I chose to use the above angle not to illustrate that Calvin Johnson was open on the play, because he isn’t.  This was another masterful play design, and an even better execution of the play.  This is almost the exact moment the ball is released. The Bears were running another zone blitz, but this time it was actually the correct play call and coverage.  The thing is, even when you have the right coverage you can call plays that can’t be covered.
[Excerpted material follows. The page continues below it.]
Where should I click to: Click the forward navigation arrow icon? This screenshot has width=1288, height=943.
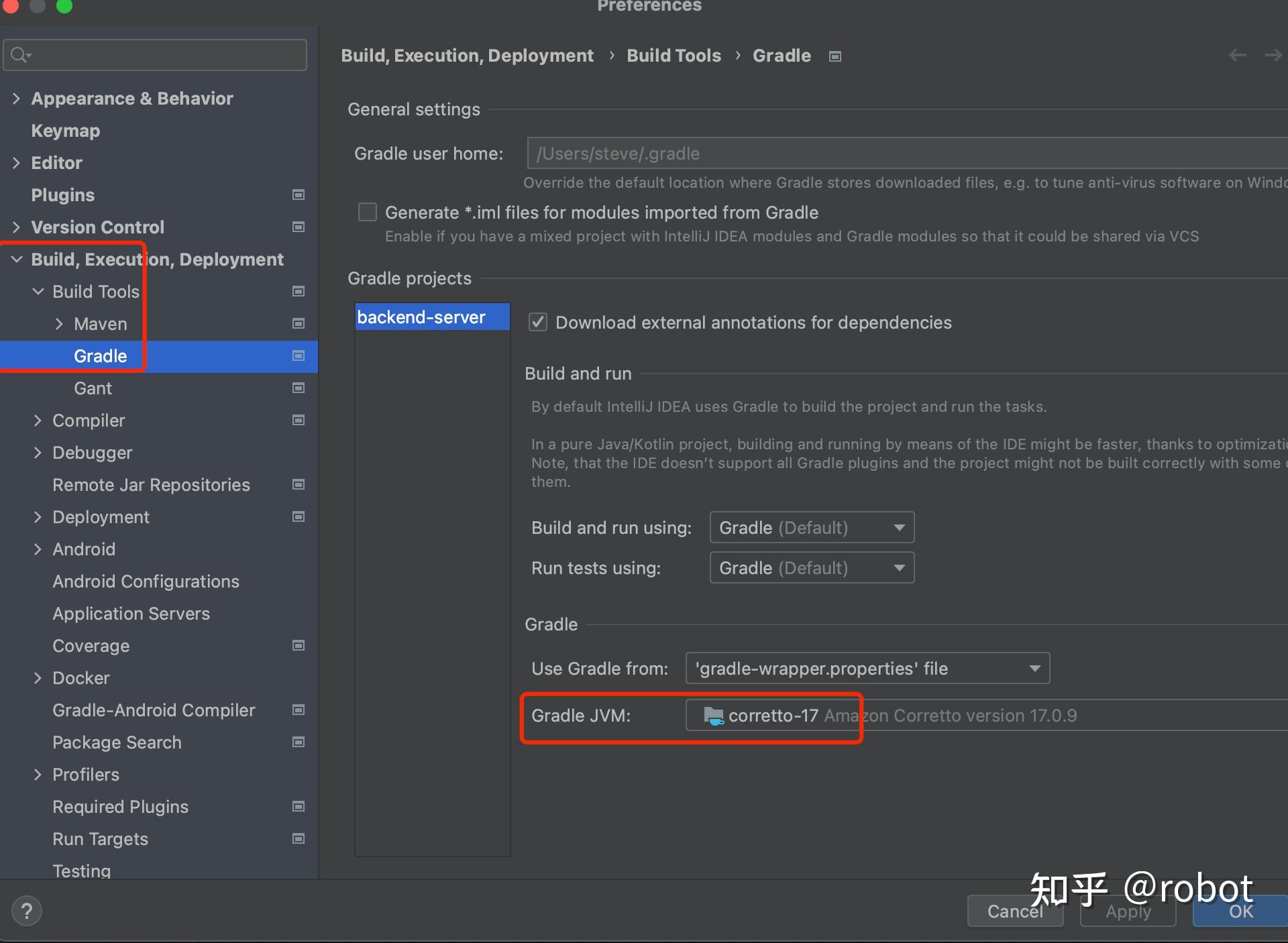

The deep safety didn’t know who to cover with deep routes on the other side.  Fuller was pulled down by his brother at the bottom of the play, though he would ultimately be the one closes to saving the TD.  Calvin’s guy?  Don’t worry about him.  He guess the play wrong and plays it as if Calvin is running a post, taking himself completely out of the play (Though it wouldn’t have ultimately mattered).  The end result?  This is where execution comes in.  Now remember, the ball is already in the air at this point, Calvin still has 13 yards to go.

I could watch that catch 1,000 times and it would never stop being awesome.  This pass wasn’t thrown “To Calvin”.  It was thrown to a spot.  That’s the importance of my screen above showing when the ball was in the air.  The ball was placed in a position that Calvin Johnson, and only Calvin Johnson, could get to it.

Kyle Fuller has some serious wheels and good enough instincts to have made him my top corner in this class, but he’s far more human than Megatron.  With a safety over the top, this play might, MIGHT have been defensible.  Bears didn’t play two deep, Joe Lombardi called a perfect play, Stafford made a perfect pass, and seriously, look at that catch.  I want to frame it and put it on my wall.